■ How to complete this task
Copy exactly, beginning with the line holding "Given: Delete alert rule with trash icon" and ending with the final line of the data beneath this task; copy nothing else, and leave out every picture.

■ Exercise data

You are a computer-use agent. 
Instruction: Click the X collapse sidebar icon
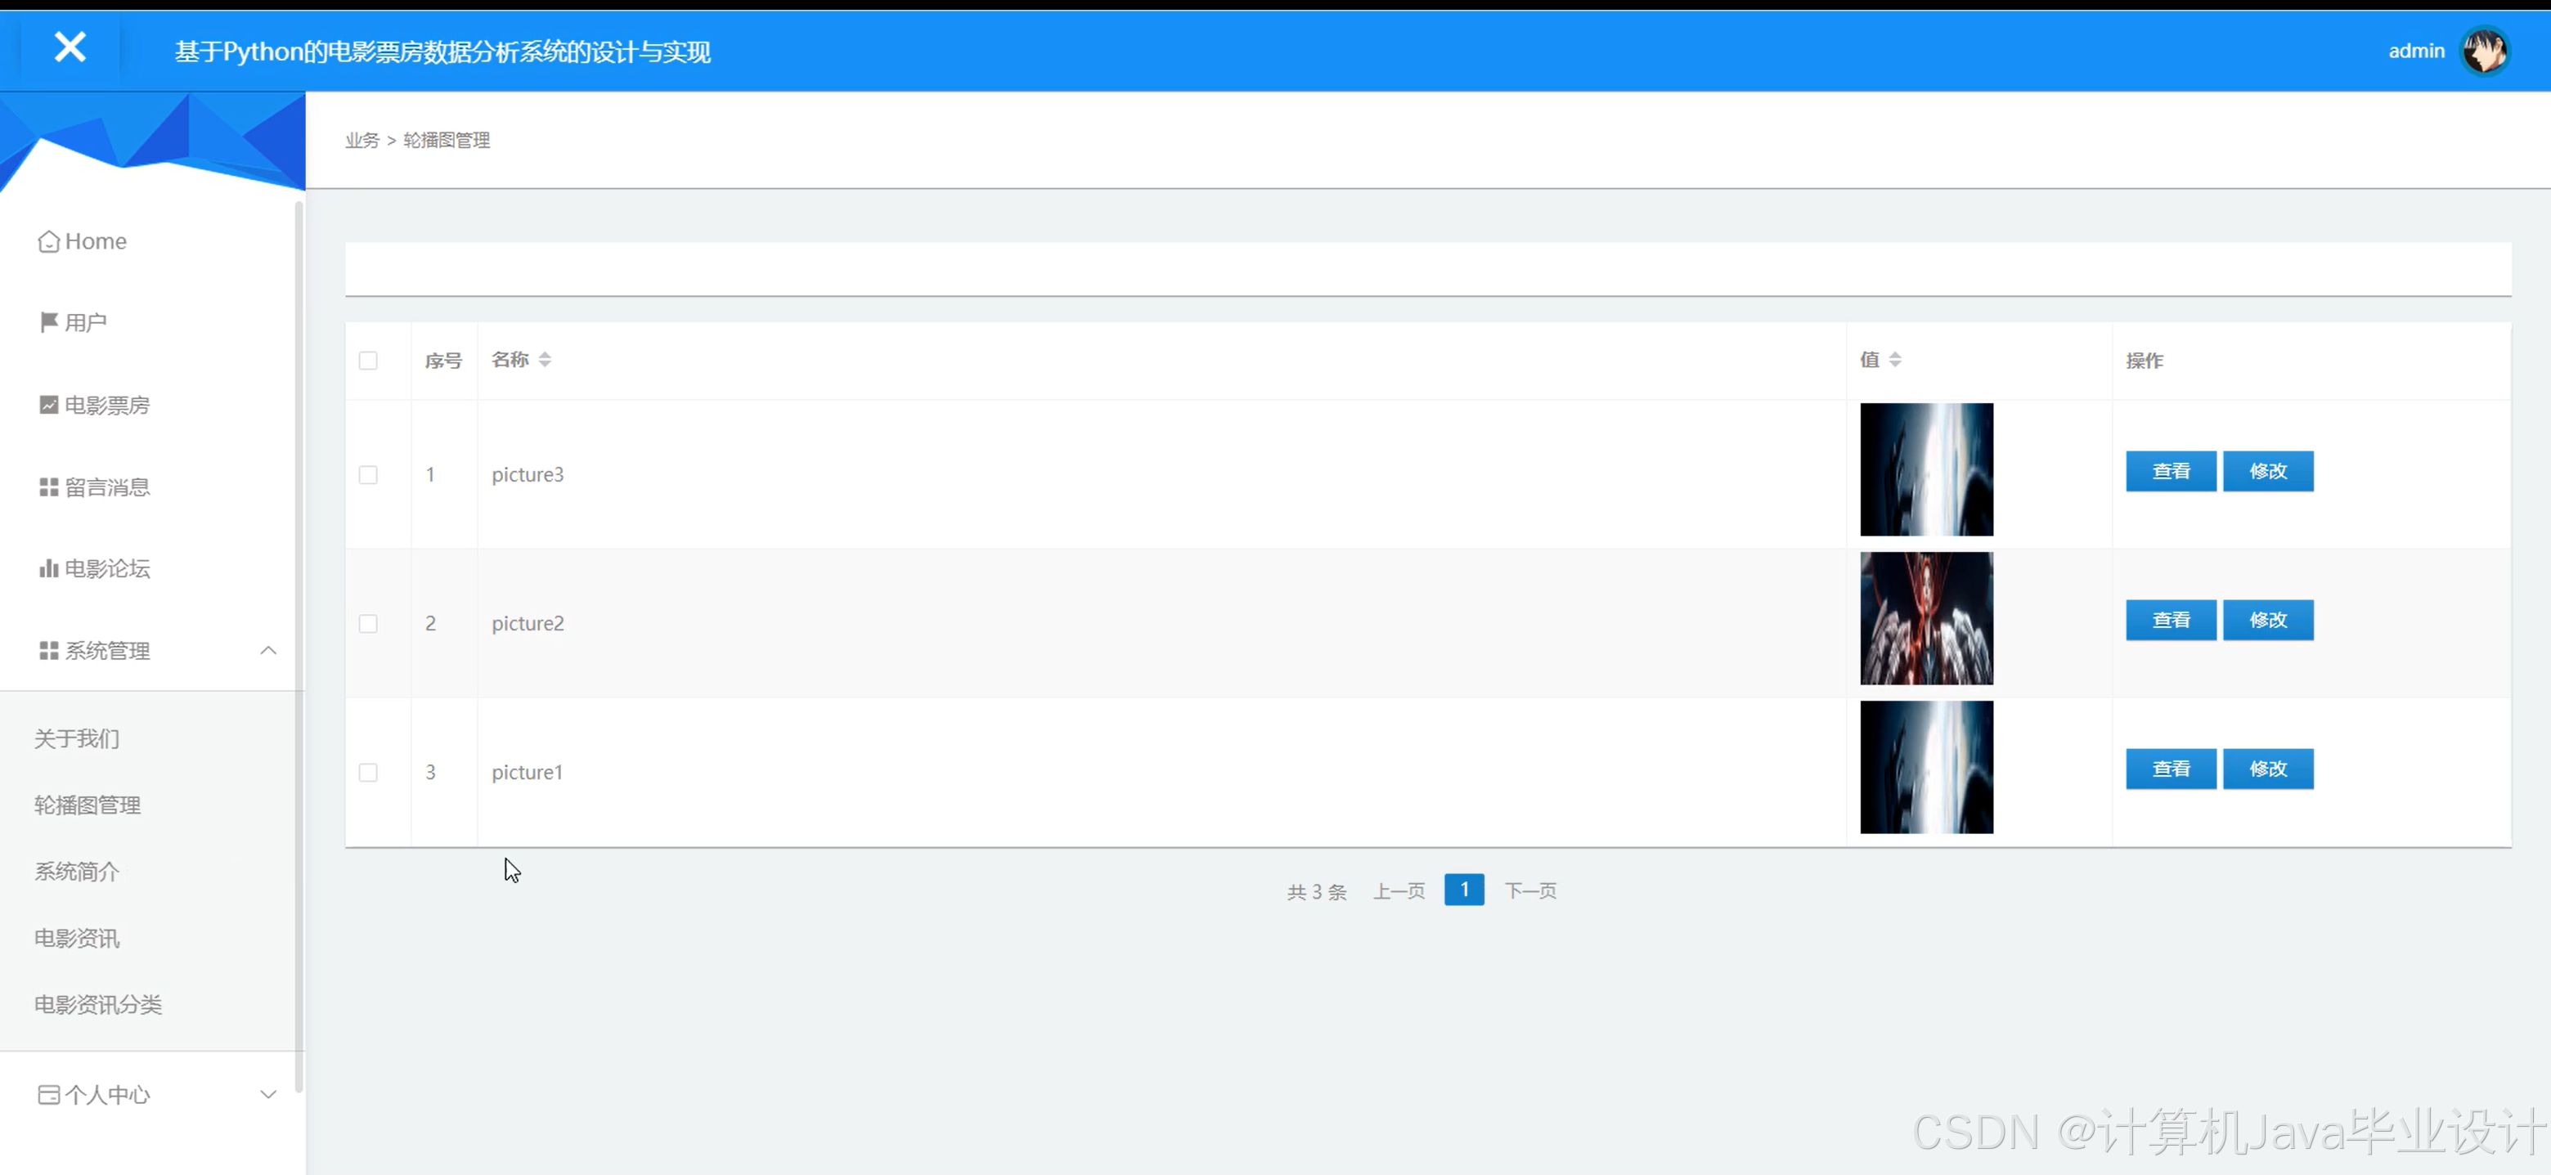(x=69, y=48)
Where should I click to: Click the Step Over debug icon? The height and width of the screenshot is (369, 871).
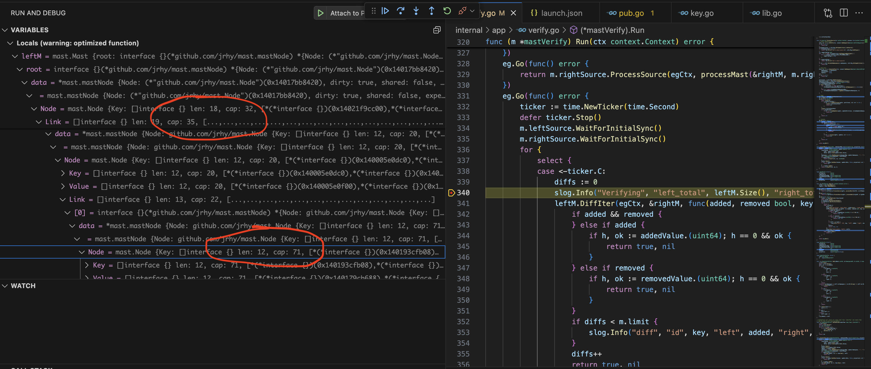click(401, 11)
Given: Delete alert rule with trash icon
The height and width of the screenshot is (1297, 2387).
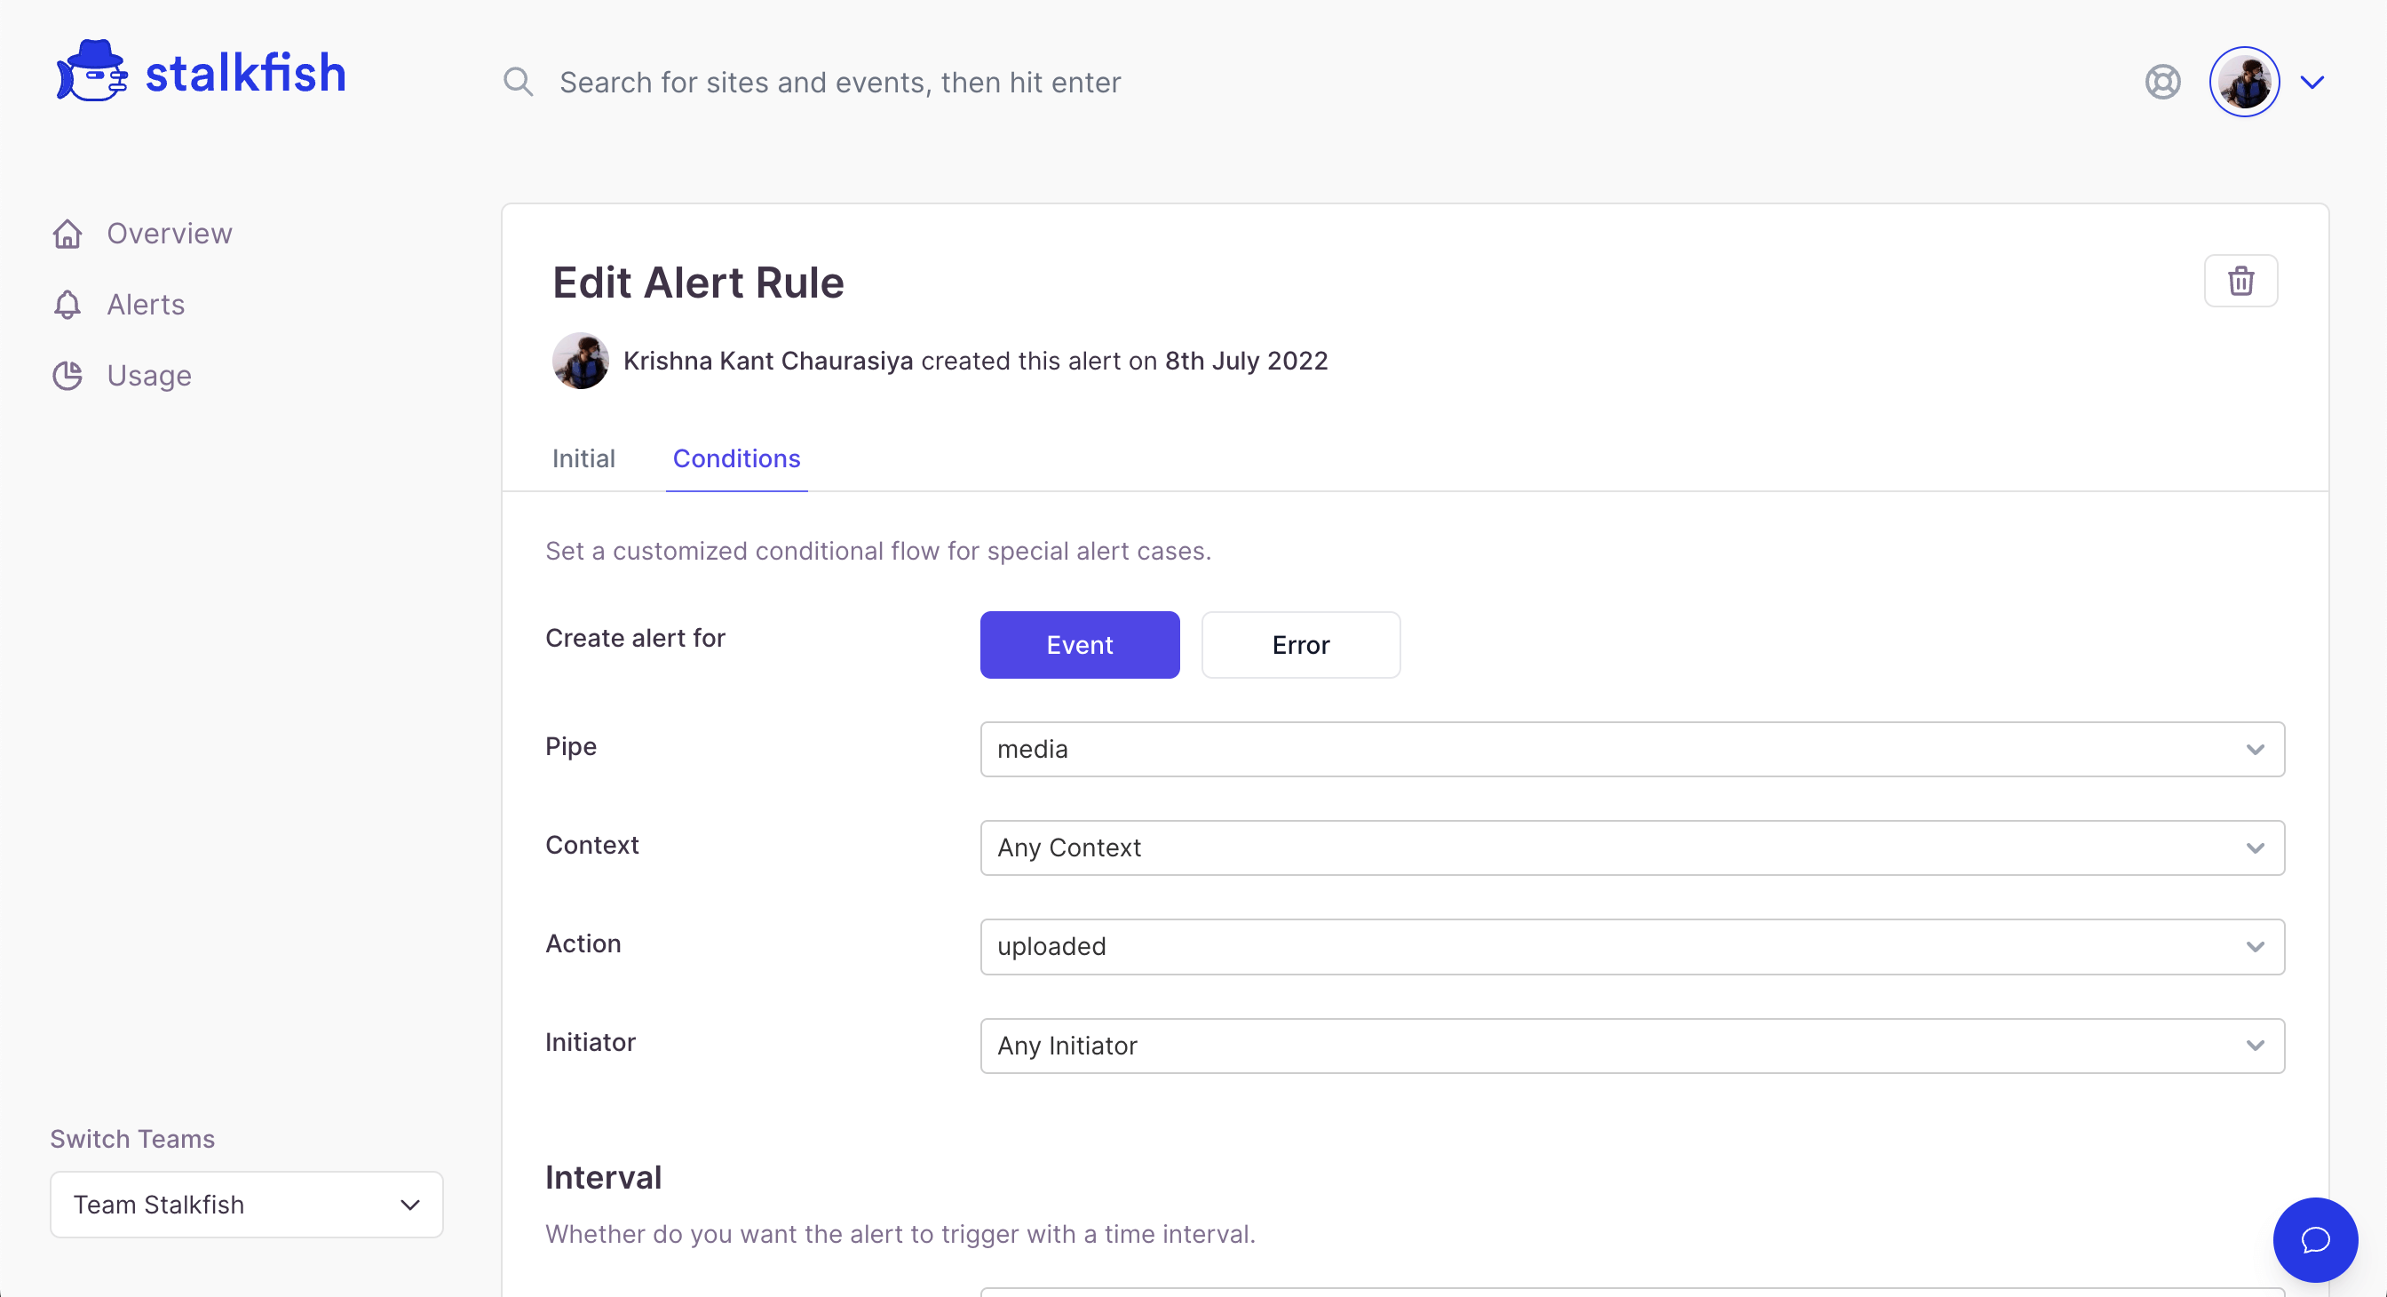Looking at the screenshot, I should coord(2240,281).

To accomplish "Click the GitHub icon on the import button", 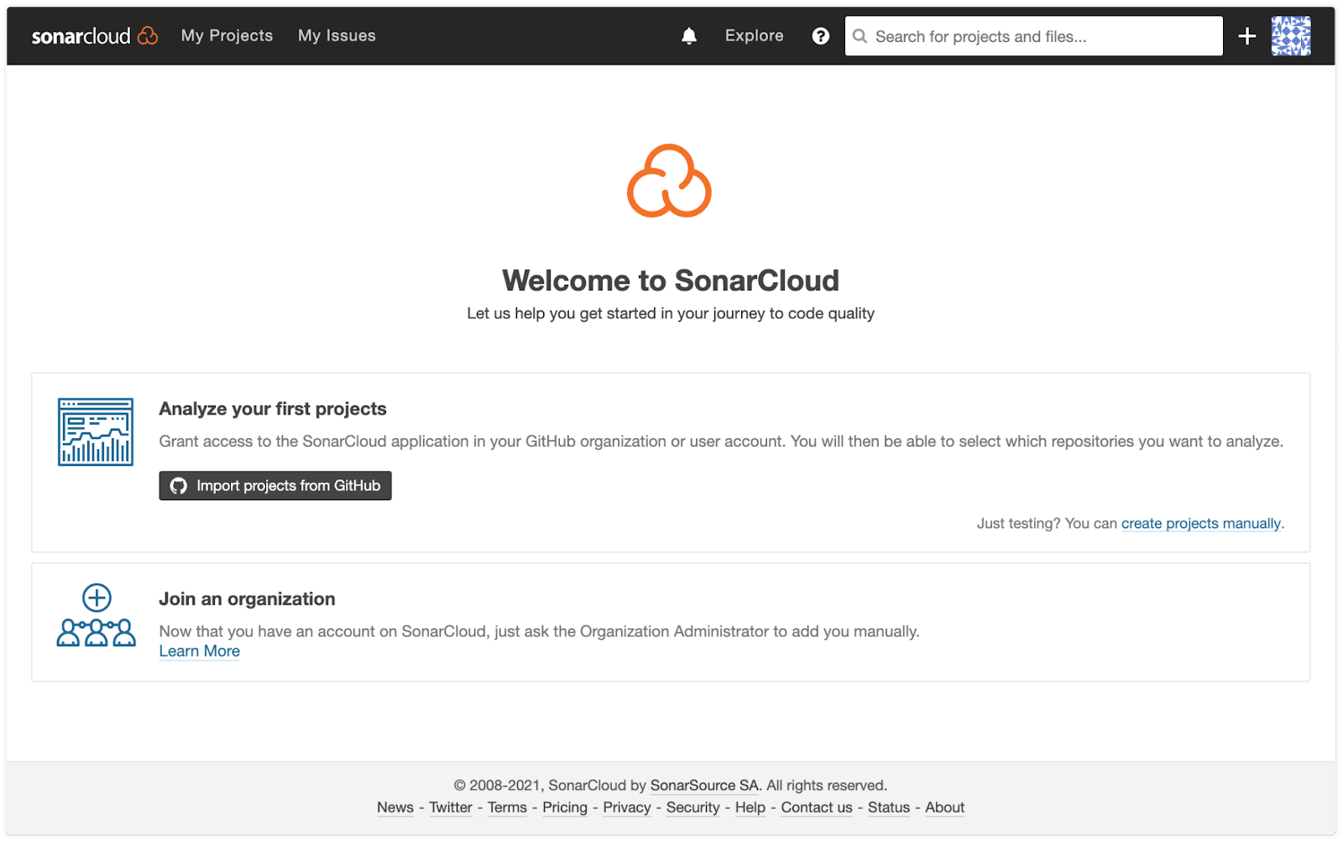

■ Solution to this exercise
Given: Delete alert rule with trash icon
The height and width of the screenshot is (1297, 2387).
Looking at the screenshot, I should coord(2240,281).

To accomplish "Click the GitHub icon on the import button", 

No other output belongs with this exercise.